*Work order*
Every line that includes the word "beside" needs to be copied from the listing.

*Supplied information*
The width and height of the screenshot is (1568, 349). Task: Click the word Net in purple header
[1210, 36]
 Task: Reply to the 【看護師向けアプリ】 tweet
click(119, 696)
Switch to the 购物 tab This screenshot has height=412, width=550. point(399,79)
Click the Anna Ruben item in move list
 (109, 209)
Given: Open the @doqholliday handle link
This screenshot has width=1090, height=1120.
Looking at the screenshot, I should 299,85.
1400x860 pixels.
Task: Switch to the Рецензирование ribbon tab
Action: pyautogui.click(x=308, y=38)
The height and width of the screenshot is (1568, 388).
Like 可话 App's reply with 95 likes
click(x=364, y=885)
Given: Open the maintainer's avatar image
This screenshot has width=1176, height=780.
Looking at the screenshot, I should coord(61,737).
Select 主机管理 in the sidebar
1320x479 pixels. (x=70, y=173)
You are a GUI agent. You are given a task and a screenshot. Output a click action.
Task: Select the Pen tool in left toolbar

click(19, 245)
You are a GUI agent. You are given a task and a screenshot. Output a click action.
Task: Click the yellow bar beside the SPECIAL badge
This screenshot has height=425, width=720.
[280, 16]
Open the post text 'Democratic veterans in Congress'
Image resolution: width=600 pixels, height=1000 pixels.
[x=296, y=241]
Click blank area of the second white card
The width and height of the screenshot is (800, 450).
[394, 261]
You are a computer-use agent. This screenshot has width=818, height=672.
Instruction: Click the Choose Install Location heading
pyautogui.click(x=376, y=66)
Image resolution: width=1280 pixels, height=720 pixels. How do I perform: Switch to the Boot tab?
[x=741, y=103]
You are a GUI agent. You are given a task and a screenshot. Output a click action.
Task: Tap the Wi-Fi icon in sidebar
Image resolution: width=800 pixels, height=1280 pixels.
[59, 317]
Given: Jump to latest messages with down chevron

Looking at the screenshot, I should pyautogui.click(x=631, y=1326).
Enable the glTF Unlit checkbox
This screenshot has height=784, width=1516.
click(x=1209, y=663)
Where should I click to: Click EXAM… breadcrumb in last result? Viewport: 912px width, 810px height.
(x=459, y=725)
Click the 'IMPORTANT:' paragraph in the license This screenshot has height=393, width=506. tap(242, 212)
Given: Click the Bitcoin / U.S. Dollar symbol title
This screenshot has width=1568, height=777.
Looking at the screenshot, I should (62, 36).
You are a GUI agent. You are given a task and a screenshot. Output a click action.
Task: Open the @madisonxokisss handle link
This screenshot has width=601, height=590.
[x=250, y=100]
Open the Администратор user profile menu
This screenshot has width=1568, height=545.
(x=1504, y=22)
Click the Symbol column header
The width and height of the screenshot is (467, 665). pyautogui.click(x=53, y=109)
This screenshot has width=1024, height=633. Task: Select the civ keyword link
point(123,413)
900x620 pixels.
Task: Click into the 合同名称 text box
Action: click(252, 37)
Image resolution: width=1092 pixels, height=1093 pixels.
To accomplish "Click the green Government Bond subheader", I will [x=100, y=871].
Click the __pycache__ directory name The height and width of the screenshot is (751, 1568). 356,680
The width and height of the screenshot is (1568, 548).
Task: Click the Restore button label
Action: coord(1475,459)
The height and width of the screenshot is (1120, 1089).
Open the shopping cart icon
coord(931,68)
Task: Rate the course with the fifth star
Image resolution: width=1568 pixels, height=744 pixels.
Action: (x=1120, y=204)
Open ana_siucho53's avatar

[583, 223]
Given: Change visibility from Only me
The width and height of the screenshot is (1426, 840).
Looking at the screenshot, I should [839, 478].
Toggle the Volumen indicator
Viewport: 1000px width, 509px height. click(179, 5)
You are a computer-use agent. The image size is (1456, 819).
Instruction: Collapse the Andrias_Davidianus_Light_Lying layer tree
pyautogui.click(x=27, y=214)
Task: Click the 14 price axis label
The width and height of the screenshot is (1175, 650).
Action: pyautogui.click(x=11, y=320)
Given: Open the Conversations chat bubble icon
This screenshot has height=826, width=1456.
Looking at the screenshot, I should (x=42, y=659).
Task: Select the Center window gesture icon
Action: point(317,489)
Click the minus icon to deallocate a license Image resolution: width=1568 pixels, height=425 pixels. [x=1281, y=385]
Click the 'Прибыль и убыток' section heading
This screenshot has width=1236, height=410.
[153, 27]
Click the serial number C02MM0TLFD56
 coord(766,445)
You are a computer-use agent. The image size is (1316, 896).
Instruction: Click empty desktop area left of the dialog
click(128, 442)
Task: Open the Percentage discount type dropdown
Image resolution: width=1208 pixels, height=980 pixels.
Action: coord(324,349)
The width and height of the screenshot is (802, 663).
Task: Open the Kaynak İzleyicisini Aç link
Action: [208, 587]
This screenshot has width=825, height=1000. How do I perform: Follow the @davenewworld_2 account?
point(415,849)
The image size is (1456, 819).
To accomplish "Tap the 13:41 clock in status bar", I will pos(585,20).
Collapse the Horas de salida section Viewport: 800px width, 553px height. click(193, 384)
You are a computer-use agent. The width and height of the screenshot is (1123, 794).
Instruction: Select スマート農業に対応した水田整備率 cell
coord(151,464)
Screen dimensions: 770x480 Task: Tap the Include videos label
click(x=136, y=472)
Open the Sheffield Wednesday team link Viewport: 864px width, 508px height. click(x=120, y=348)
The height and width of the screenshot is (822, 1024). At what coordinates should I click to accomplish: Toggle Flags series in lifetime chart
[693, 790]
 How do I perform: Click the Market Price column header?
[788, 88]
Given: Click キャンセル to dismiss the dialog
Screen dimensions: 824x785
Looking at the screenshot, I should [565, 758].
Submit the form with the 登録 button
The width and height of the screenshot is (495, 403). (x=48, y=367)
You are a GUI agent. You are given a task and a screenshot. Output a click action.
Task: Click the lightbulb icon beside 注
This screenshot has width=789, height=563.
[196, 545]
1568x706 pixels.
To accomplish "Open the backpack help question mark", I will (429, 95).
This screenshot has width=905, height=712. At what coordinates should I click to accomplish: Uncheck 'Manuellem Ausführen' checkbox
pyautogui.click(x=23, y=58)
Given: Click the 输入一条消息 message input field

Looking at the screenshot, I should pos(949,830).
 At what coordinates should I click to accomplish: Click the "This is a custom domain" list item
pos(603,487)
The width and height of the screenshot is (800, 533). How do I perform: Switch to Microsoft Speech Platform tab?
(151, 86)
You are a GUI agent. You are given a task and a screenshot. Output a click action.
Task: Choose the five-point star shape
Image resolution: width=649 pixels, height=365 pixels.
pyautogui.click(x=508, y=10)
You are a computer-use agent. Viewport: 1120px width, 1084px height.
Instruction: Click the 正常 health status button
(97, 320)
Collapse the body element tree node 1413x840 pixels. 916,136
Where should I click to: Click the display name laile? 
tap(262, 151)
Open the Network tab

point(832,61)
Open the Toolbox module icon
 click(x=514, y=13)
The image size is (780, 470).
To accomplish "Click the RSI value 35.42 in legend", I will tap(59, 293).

*Your response*
Task: Click the yellow bar beside the SPECIAL badge
Task: Click the lightbulb icon beside 注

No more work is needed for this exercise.